Giorgio Vasari famously reported that in 1494 Piero de’ Medici commissioned Michelangelo to make a snowman – it was ‘very beautiful’, but nothing more is known about it. Contemporary artist have made more permanent snowmen…

Sean Landers: ‘Snowman’ 2024. Sean Landers originally placed this weeping snowman in a backdrop taken from his favourite painter, Bruegel. ‘Looking at the melting snowman’, He explained, ‘I realized it represents one of my biggest anxieties—that my art will recede with time and not matter… I would love to be as everlasting as Bruegel, but my greatest fear is that I may not be.’ We can also take this (and the others) more broadly, given that melting ice might well be the single most significant global issue…

Nate Lowman: ‘Snowman’, 2014. That board. Not so legible in this shot, has an inscription stating ‘I will be dead soon’. I guess, being bronze, he will be around for a while, but the reference is to all the real snowmen. No snowmen possible in the world, no humans possible in the world…

Gary Hume: ‘Back of a Snowman (Brown)’, 2000. Given his liking for iconic simplicity, it’s logical that Gary Hume has probably made more snowmen than any other artist. This one is enamel paint on bronze, the colour and permanence playfully with the real thing.

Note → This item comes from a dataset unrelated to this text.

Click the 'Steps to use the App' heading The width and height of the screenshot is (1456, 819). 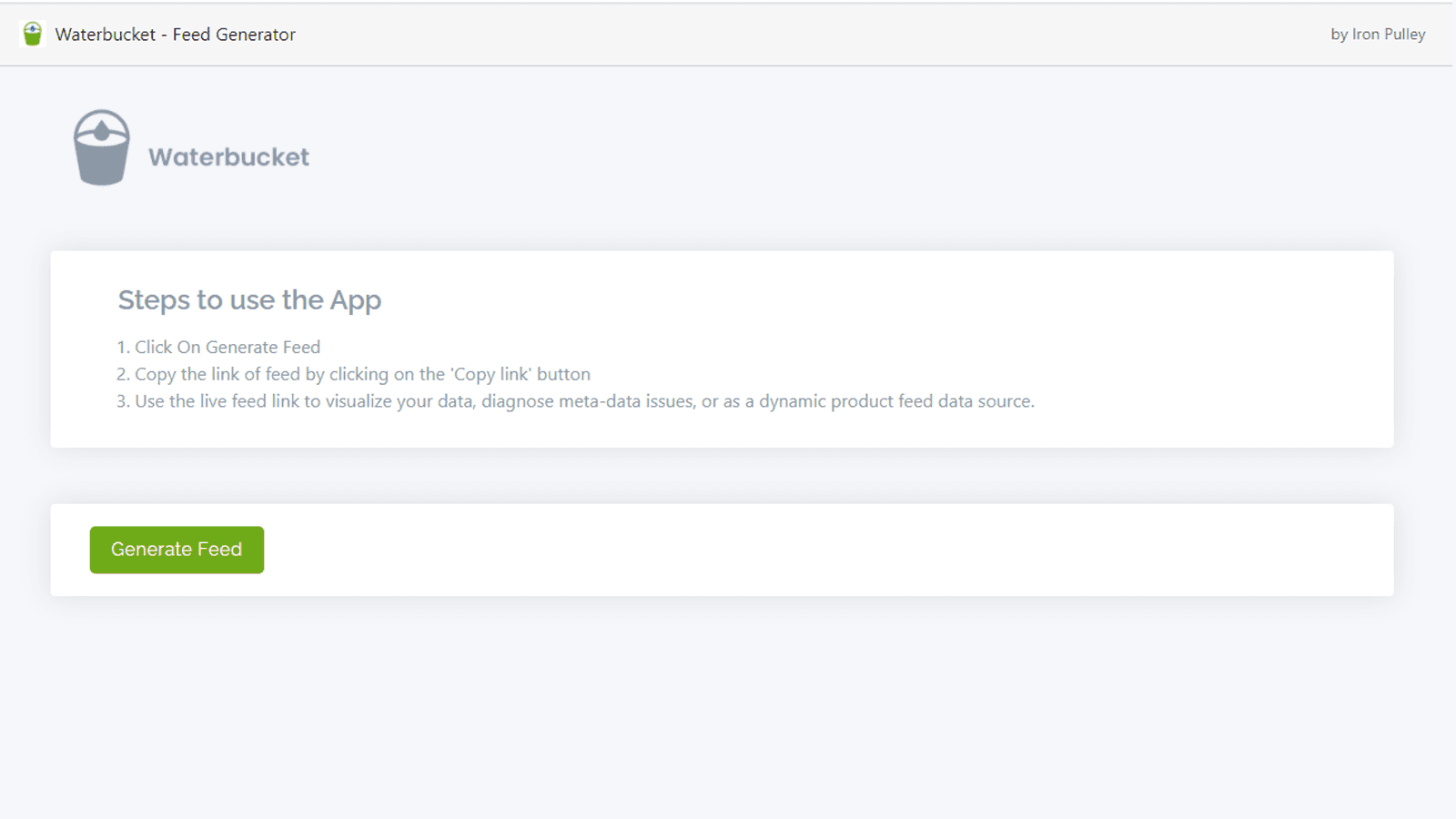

Tony Tasset: ‘Snowman in Two Parts, 2017. If Hume gave us a version of a childhood dream, this glass and resin interpretation is darker, more decollated than decorated for the season.

Klaus Weber: ‘Fagman’ 2018: This smoking bottle snowman is made from a copper structure filled with constantly refrigerated spirits, so that the conductivity of the copper and the sub-zero temperature of the alcohol creates real frost.

Fischli & Weiss: ‘Snowman’ 1987 / 2016. To create the figure, humidity was pumped into the freezer, which then condensed around a three-part copper mould. A modicum of energy – equivalent to a small air conditioner – is then enough to keep a real snow snowman alive all year round.